• **Instructions for the task**: Give the number of lines containing "crest" in this listing, with no other words.

• **Dataset records**:
================================

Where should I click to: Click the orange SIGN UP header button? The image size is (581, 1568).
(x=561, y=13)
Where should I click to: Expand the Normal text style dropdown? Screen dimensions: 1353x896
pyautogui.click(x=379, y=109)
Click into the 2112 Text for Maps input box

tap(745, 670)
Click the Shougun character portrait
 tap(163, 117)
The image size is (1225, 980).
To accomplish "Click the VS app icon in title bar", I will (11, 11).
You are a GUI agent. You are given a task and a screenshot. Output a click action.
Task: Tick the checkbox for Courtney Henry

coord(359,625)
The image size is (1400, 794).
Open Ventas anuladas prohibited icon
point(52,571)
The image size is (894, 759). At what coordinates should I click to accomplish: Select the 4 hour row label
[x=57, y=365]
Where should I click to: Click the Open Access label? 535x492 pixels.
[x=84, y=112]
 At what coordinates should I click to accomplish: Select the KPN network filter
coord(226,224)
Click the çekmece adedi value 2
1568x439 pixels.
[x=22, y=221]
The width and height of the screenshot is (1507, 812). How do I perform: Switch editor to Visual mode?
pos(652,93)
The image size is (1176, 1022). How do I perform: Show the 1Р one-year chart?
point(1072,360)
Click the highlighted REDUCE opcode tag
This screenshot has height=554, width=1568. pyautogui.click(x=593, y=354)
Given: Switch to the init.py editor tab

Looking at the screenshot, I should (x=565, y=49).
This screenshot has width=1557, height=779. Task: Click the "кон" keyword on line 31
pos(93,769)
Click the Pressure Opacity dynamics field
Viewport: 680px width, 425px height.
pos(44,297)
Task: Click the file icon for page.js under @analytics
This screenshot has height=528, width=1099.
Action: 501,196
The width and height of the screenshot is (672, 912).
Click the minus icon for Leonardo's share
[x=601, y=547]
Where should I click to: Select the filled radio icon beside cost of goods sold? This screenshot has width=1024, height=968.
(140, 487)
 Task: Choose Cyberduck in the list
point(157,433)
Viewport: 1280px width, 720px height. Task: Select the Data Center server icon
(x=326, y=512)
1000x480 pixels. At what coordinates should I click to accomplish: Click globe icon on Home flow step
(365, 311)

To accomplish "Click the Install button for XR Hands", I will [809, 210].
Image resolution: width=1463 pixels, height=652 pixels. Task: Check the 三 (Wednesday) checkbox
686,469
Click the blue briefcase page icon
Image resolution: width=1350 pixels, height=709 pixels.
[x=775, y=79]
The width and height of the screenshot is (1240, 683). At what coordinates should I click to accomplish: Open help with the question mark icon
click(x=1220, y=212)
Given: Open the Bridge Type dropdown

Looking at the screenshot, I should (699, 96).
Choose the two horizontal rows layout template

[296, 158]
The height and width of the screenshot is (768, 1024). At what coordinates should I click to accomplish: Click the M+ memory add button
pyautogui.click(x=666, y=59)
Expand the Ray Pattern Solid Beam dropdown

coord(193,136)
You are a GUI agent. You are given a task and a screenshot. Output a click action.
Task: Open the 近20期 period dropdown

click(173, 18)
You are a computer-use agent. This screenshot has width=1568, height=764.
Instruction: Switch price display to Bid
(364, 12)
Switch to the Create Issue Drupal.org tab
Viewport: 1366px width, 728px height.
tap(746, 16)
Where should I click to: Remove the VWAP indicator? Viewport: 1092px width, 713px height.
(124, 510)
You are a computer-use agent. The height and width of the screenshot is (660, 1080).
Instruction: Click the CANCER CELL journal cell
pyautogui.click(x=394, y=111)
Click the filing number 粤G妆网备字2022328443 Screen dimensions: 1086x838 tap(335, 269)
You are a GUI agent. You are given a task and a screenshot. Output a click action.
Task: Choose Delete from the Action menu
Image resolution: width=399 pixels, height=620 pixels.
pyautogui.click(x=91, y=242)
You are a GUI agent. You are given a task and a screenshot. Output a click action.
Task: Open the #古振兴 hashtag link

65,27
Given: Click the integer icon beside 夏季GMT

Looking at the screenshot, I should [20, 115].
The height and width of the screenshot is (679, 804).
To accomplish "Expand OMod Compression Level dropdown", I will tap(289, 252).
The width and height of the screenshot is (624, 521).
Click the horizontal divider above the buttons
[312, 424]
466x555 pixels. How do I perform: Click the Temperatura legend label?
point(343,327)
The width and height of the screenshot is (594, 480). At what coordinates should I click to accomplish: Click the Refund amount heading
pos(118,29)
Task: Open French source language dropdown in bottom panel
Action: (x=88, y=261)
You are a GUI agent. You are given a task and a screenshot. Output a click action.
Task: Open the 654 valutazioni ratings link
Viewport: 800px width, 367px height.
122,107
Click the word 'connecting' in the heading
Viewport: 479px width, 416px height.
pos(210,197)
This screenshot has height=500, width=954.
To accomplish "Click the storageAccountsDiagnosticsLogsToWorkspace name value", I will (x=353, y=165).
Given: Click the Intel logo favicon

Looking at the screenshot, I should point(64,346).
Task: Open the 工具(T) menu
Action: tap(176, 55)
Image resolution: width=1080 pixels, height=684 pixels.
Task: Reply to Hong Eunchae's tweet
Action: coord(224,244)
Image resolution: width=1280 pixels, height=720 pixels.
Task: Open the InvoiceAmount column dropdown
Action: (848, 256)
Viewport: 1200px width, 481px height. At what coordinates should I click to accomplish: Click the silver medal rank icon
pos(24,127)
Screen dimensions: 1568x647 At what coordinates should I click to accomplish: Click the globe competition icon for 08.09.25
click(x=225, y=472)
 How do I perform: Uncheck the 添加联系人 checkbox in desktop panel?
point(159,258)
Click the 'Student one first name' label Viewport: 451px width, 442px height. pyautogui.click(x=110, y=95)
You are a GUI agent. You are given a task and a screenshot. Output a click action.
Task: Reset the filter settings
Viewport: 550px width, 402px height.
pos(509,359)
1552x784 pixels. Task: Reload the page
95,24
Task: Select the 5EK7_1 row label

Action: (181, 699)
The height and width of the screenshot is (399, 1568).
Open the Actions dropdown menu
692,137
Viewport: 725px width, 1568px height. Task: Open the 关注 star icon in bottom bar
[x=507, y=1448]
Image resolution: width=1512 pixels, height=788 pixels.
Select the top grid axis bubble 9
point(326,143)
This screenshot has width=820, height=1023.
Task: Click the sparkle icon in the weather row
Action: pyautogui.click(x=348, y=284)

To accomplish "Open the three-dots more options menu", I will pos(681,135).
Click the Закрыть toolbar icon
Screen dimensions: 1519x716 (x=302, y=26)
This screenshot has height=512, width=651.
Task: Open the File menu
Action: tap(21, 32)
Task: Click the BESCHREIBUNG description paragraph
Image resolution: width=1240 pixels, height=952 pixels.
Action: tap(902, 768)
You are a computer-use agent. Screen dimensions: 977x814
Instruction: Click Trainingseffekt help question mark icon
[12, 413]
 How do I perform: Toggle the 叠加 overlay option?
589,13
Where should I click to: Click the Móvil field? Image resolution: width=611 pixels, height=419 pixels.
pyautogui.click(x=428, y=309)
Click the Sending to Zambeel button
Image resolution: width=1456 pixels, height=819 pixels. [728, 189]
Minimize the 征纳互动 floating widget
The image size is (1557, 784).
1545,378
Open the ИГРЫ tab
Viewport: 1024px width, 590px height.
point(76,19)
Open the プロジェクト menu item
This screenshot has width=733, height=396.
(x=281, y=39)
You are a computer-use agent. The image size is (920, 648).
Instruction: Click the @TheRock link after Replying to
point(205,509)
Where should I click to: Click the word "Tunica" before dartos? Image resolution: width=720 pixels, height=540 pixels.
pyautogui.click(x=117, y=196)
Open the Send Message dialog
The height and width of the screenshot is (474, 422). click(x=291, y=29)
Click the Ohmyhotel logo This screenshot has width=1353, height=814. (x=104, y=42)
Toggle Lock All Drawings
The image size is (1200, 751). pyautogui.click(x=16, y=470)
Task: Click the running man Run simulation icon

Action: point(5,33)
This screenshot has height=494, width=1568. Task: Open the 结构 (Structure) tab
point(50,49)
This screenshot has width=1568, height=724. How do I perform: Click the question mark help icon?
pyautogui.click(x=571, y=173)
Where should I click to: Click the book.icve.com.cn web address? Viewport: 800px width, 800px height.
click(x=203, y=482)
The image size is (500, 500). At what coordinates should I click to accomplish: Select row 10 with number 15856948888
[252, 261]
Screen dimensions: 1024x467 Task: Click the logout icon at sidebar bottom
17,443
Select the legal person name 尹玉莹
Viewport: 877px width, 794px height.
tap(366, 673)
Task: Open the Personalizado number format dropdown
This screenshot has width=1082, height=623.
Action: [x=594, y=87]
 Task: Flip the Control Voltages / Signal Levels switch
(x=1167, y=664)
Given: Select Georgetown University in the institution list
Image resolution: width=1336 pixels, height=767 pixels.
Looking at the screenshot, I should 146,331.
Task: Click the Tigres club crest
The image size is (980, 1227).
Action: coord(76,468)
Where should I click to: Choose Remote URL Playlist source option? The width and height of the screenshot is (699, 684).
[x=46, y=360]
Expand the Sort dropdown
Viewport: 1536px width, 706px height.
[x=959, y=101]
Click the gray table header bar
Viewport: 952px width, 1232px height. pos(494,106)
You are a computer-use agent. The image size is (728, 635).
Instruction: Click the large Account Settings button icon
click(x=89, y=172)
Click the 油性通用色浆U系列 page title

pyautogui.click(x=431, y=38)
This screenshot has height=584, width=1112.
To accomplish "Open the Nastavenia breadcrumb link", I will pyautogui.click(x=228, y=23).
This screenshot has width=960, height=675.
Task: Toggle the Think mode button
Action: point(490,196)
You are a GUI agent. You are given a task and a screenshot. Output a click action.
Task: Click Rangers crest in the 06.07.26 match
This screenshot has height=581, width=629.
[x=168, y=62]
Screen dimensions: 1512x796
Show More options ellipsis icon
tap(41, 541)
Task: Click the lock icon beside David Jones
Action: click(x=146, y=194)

================================

• **Task answer**: 2